▸ WHAT YOU WILL DO: Keep to one stretch of the data below, the lines from the one with "Task: Collapse the BASIC options chevron" up to and including the one with "Image resolution: width=1232", and return that stretch exactly.

*** SUPPLIED DATA ***

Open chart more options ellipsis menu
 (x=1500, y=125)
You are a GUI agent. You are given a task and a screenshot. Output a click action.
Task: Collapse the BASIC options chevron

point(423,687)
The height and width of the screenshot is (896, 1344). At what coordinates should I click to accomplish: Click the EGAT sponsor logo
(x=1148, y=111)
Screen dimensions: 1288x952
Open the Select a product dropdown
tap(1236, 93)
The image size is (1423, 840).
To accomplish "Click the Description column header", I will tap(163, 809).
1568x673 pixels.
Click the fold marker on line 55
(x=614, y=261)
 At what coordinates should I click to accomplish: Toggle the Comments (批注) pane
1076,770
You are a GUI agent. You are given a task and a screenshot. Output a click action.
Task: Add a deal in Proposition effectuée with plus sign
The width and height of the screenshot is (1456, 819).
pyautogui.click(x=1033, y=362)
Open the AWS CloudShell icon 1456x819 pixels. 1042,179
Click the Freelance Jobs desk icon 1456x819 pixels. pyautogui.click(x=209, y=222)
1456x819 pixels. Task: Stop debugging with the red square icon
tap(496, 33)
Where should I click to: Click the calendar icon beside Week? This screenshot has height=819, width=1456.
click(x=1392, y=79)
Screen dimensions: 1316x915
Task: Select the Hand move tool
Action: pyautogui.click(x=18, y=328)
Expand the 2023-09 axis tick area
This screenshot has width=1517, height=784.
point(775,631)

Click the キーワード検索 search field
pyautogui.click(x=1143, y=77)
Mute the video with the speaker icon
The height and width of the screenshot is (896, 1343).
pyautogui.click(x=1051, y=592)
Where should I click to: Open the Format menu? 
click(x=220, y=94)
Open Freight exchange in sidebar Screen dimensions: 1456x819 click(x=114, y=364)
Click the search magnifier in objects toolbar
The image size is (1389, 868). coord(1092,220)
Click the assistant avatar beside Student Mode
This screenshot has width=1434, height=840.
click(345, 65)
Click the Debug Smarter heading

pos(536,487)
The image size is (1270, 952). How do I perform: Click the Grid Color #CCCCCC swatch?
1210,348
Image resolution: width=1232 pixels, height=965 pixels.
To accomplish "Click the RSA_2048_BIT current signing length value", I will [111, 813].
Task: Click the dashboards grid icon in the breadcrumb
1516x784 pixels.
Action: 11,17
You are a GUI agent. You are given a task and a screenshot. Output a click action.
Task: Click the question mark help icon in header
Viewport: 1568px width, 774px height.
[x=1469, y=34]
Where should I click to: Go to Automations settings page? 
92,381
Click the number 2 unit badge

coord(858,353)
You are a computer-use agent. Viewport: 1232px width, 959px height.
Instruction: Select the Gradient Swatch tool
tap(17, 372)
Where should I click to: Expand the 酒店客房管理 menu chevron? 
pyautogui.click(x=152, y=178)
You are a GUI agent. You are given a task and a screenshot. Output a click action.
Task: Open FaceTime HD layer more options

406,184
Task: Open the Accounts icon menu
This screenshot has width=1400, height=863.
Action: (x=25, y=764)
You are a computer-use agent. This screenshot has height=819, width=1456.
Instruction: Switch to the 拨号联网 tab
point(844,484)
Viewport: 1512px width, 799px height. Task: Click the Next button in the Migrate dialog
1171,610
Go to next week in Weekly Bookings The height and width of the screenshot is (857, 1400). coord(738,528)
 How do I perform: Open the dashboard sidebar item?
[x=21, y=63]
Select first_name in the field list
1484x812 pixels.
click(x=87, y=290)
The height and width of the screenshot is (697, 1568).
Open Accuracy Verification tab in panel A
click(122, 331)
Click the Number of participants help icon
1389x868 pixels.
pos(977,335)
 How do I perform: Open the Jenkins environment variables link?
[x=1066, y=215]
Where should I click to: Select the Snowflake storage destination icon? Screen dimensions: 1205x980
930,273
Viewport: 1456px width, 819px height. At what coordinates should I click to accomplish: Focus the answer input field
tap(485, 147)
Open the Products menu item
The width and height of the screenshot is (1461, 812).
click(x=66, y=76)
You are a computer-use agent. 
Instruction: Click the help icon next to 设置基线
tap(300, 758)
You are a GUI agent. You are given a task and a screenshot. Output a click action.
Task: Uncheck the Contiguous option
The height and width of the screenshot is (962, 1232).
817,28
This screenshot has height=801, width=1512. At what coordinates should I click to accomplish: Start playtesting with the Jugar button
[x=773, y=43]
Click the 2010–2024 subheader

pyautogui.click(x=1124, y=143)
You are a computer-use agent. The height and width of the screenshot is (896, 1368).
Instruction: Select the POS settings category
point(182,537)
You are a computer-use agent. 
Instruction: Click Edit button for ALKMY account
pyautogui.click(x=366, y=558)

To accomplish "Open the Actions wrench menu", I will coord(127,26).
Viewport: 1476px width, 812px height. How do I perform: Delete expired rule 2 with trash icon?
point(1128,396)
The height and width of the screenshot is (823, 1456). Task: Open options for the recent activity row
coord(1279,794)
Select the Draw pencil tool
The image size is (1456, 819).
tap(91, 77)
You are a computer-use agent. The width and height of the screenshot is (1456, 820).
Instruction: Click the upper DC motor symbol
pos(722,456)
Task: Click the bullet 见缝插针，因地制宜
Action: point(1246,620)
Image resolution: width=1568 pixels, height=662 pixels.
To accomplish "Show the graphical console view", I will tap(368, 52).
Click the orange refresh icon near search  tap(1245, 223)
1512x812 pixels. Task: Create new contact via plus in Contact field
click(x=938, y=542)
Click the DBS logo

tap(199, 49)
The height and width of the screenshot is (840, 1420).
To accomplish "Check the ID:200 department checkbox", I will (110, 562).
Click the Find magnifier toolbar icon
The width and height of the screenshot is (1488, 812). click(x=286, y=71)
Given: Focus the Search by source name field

***

▸ RESULT BELOW:
Task: Collapse the BASIC options chevron

point(423,687)
The height and width of the screenshot is (896, 1344). At what coordinates should I click to accomplish: Click the EGAT sponsor logo
(x=1148, y=111)
Screen dimensions: 1288x952
Open the Select a product dropdown
tap(1236, 93)
The image size is (1423, 840).
To accomplish "Click the Description column header", I will tap(163, 809).
1568x673 pixels.
Click the fold marker on line 55
(x=614, y=261)
 At what coordinates should I click to accomplish: Toggle the Comments (批注) pane
1076,770
You are a GUI agent. You are given a task and a screenshot. Output a click action.
Task: Add a deal in Proposition effectuée with plus sign
The width and height of the screenshot is (1456, 819).
pyautogui.click(x=1033, y=362)
Open the AWS CloudShell icon 1456x819 pixels. 1042,179
Click the Freelance Jobs desk icon 1456x819 pixels. pyautogui.click(x=209, y=222)
1456x819 pixels. Task: Stop debugging with the red square icon
tap(496, 33)
Where should I click to: Click the calendar icon beside Week? This screenshot has height=819, width=1456.
click(x=1392, y=79)
Screen dimensions: 1316x915
Task: Select the Hand move tool
Action: pyautogui.click(x=18, y=328)
Expand the 2023-09 axis tick area
This screenshot has width=1517, height=784.
point(775,631)

Click the キーワード検索 search field
pyautogui.click(x=1143, y=77)
Mute the video with the speaker icon
The height and width of the screenshot is (896, 1343).
pyautogui.click(x=1051, y=592)
Where should I click to: Open the Format menu? 
click(x=220, y=94)
Open Freight exchange in sidebar Screen dimensions: 1456x819 click(x=114, y=364)
Click the search magnifier in objects toolbar
The image size is (1389, 868). coord(1092,220)
Click the assistant avatar beside Student Mode
This screenshot has width=1434, height=840.
click(345, 65)
Click the Debug Smarter heading

pos(536,487)
The image size is (1270, 952). How do I perform: Click the Grid Color #CCCCCC swatch?
1210,348
Image resolution: width=1232 pixels, height=965 pixels.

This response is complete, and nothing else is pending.